Es el movimiento que produce en la marcha del regimiento de un ejército un desplazamiento, una perturbación. Es el movimiento de un coche que se sale de la fila para ir hacia otro camino.

El movimiento lacaniano opera un "deboitement" -un salirse de la fila- abriendo un espacio donde pueda reintroducirse la palabra de un sujeto que está siempre dividido, donde el equívoco pueda ser escuchado.

Este espacio es el espacio de la humanidad que permite tener otro recurso que la repetición o el pasaje al acto. Esta humanidad está amenazada por el hecho de quedar reducida al mutismo a través de las normas y de sus protocolos establecidos, así como por todas las técnicas que manejan la sugestión y el forzamiento autoritario.

En Francia hemos visto recientemente cómo el fuego se ha encendido como una epidemia en una coyuntura donde los jóvenes no tienen ningún lugar para concebir un futuro en un presente que se caracteriza por un desconocimiento total de ellos.
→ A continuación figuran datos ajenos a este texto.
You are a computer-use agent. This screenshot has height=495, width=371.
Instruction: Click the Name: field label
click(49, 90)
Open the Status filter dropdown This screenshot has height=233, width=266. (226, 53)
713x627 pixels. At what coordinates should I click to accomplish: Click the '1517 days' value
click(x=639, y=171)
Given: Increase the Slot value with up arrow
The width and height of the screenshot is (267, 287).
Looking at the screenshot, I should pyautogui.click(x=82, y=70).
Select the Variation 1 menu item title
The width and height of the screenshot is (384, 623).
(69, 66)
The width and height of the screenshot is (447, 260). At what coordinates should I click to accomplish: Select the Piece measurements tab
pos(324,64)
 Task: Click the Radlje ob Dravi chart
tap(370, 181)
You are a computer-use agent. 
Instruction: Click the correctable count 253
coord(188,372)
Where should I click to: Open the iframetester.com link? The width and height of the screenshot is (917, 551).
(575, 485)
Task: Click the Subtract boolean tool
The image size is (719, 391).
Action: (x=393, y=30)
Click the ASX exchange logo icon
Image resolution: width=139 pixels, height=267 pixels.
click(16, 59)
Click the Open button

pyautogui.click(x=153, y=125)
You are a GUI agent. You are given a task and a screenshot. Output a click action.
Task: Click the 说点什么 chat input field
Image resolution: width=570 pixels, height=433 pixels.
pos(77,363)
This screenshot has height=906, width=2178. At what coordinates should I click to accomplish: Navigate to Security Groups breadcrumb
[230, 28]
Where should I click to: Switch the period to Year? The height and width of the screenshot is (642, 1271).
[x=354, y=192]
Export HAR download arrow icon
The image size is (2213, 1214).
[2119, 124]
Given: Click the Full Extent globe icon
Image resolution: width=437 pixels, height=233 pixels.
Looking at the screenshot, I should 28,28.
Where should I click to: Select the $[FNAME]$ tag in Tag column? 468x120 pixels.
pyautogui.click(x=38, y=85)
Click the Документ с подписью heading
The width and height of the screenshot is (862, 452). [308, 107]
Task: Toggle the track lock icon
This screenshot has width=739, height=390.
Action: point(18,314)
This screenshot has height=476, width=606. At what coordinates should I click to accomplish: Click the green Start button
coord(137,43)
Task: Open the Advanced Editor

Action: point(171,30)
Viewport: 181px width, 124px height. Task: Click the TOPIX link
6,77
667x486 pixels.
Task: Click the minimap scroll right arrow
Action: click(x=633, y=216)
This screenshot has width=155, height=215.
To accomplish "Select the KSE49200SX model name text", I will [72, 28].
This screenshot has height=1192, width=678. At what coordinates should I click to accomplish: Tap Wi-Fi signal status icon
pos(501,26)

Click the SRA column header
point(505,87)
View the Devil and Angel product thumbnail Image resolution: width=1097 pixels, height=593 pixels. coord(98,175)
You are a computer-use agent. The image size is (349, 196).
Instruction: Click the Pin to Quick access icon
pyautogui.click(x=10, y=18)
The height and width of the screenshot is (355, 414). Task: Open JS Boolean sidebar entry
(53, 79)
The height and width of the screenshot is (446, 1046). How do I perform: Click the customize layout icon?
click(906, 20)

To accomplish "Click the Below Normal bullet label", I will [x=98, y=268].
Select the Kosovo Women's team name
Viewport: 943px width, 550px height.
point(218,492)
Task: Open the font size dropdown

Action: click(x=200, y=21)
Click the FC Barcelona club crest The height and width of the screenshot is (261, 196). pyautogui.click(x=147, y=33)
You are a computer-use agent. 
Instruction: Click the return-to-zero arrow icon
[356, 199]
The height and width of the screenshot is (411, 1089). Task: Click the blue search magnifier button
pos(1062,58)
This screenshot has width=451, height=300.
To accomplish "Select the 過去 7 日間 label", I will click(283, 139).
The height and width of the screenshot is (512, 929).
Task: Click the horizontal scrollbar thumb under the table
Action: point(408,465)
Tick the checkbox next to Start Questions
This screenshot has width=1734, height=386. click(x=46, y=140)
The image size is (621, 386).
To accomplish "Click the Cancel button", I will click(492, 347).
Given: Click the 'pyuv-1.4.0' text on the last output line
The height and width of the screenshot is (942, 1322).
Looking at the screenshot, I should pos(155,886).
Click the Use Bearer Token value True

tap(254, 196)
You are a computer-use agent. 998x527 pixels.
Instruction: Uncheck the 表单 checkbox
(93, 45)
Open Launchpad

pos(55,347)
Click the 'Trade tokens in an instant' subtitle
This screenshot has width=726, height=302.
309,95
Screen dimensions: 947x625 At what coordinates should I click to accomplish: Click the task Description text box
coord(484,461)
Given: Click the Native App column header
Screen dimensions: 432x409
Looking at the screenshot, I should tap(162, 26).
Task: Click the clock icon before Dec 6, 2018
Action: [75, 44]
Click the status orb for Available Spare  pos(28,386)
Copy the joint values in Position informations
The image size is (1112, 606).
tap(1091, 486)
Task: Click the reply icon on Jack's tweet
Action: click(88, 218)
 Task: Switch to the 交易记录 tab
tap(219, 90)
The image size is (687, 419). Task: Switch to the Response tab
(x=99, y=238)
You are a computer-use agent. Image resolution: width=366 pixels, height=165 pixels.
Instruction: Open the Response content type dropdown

A través de la injuria piden el respeto.

Mucha gente está ya decidida a elegir el "deboitement", a resistir activamente a la estandarización que se impone en nombre de los derechos universales de los seres humanos.

Pienso que el psicoanálisis contribuye a esta resistencia activa y responde a su necesidad. El psicoanálisis no está solo en esta coyuntura, está acompañado por la opinión ilustrada y tiene la responsabilidad de ampliar esta opinión, de hacerse más presente y visible en la opinión pública.

Esta es también una tarea de utilidad pública que evita la dimisión, la depresión, la violencia, y también el aburrimiento.

(…)

 
 
Notas
1- La Gaceta del Consejo No. 32 (Enero 2006).